Mas o sucesso não veio sem tropeços. Logo no lançamento, a marca enfrentou o primeiro "cancelamento" online: consumidores reclamaram da qualidade da base stick. Diante de uma enxurrada de críticas, Bianca tomou uma decisão pouco comum no mercado: assumir o erro.

"Tudo é filmado, e qualquer problema ganha repercussão enorme. Por isso não existe outro caminho além de admitir, conversar com o público e corrigir", disse em entrevista exclusiva ao Universa.

Enquanto constrói sua carreira na internet, Bianca também lida com outra questão urgente: o vício no celular. Mais madura, criou mecanismos para se afastar das telas, mas segue preocupada com os efeitos da hiperconexão nas novas gerações.

A seguir, ela fala sobre os desafios de empreender, a relação com sua comunidade e como equilibra a vida online e offline.

'Celular tem que ser ferramenta, não prisão', diz Bianca Andrade
'Celular tem que ser ferramenta, não prisão', diz Bianca Andrade Imagem: Divulgação

Universa: Como o mercado da beleza evoluiu desde os seus primeiros vídeos?
Bianca Andrade:
Evoluiu muito, tanto em qualidade quanto em diversidade.

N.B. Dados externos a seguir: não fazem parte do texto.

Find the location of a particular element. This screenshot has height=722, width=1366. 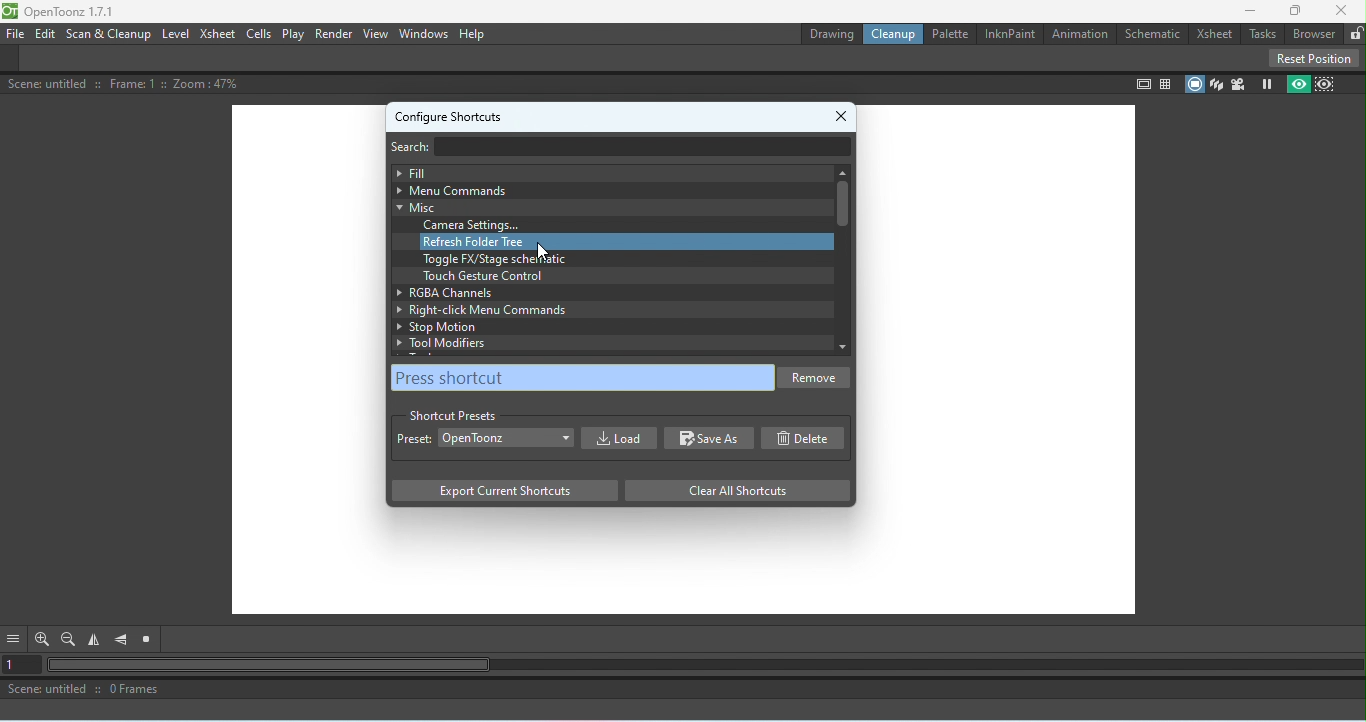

Acho que isso aconteceu porque influenciadoras emprestaram seus rostos às marcas. Sempre digo que o público cobra mais de uma pessoa do que de um logo. Isso tornou a consumidora mais exigente. Também vejo um mercado mais humanizado. Nenhuma influenciadora ou empresária que conheço criou uma marca apenas por dinheiro, mas por propósito. A Boca Rosa, por exemplo, tem uma cartela de 50 cores de base stick -- a maior do mundo nesse formato. Foi muito desafiador dar esse passo, mas necessário para atender um país miscigenado como o Brasil.

Quando percebeu que ser "só" a Bianca influenciadora não bastava e que precisava abrir espaço para a empresária?
Sempre fui empresária. Quando mostro minha linha do tempo em palestras, percebo isso.

Minhas redes sempre foram usadas para alavancar negócios, desde os 16 anos. Comecei como maquiadora e usava a internet para captar clientes e gerar renda. Venho de origem simples e, para seguir meu sonho e comprar maquiagem, tinha que dar meus jeitos. Isso é empreendedorismo.

Como nasceu a vontade de ter sua própria marca?
No início, era só um sonho de ver meu nome nas embalagens. Mas, conforme fazia parcerias, percebi que podia ir além. Muitas vezes pensava: "Calma, eu sei fazer isso". Via também que o consumidor havia mudado: pesquisava, se inspirava nas redes. E quem comunica melhor do que uma influenciadora? Em algumas situações, eu sentia que poderia fazer até melhor que as marcas. Foi assim que começou o planejamento para lançar a Boca Rosa.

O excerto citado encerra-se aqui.